PROBLEM DETAILS
Reproduce the lines of the listing exactly, beginning at the top, until the line with "Click the yahoo! purple wordmark" has been reproduced too.

DATA UNDER STUDY

###

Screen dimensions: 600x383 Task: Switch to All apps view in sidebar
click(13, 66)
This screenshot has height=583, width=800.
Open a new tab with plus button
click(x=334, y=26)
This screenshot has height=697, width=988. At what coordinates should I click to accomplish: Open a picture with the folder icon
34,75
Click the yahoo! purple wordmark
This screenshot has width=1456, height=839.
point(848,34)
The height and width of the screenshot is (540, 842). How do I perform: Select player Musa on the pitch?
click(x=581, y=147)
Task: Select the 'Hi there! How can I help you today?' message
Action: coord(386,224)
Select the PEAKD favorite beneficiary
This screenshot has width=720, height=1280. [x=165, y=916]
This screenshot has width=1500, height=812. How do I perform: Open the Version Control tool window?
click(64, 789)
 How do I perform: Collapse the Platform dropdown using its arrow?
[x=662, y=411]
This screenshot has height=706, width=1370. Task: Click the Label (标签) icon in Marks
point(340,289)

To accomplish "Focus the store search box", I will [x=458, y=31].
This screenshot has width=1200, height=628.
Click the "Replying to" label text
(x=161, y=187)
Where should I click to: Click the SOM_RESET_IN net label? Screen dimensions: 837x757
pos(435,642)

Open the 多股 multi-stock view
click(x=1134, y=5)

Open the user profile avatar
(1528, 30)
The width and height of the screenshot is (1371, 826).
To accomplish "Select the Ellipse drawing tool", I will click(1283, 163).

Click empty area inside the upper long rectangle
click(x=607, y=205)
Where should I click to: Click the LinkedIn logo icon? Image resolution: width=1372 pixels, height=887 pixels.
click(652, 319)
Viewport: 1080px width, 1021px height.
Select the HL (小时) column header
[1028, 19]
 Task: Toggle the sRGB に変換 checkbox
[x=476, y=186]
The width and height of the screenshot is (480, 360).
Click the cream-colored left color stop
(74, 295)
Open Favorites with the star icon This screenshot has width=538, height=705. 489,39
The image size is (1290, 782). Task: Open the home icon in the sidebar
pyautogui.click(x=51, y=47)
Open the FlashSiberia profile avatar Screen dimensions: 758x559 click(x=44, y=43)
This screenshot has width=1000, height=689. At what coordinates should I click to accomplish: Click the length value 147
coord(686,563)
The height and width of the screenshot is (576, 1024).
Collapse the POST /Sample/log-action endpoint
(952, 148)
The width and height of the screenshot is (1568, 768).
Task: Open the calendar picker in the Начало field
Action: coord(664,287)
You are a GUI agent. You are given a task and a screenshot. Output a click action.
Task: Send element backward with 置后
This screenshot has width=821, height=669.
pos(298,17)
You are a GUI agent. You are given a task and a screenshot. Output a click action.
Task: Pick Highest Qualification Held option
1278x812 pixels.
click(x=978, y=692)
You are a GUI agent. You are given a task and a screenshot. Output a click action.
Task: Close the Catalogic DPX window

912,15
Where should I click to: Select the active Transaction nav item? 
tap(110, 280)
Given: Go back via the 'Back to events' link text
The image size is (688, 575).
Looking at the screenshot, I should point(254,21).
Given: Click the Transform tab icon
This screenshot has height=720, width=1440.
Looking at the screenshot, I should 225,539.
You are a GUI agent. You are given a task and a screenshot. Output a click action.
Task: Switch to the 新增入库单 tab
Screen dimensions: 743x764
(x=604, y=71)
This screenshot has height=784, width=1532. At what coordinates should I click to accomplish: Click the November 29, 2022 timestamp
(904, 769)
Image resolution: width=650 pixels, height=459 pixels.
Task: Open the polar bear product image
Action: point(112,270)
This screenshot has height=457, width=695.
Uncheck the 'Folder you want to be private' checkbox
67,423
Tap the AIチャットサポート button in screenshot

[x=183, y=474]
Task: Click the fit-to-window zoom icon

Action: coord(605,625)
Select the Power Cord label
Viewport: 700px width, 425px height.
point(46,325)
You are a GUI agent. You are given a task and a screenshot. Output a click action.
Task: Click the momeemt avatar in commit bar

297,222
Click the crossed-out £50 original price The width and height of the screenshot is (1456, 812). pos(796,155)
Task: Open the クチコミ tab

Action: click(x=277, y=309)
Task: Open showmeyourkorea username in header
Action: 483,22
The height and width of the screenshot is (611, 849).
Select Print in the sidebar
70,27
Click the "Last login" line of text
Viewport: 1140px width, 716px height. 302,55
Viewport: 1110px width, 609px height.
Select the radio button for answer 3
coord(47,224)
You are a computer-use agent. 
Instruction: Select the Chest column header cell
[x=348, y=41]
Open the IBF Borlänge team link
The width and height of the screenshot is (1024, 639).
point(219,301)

###

RESULT
Screen dimensions: 600x383 Task: Switch to All apps view in sidebar
click(13, 66)
This screenshot has height=583, width=800.
Open a new tab with plus button
click(x=334, y=26)
This screenshot has height=697, width=988. At what coordinates should I click to accomplish: Open a picture with the folder icon
34,75
Click the yahoo! purple wordmark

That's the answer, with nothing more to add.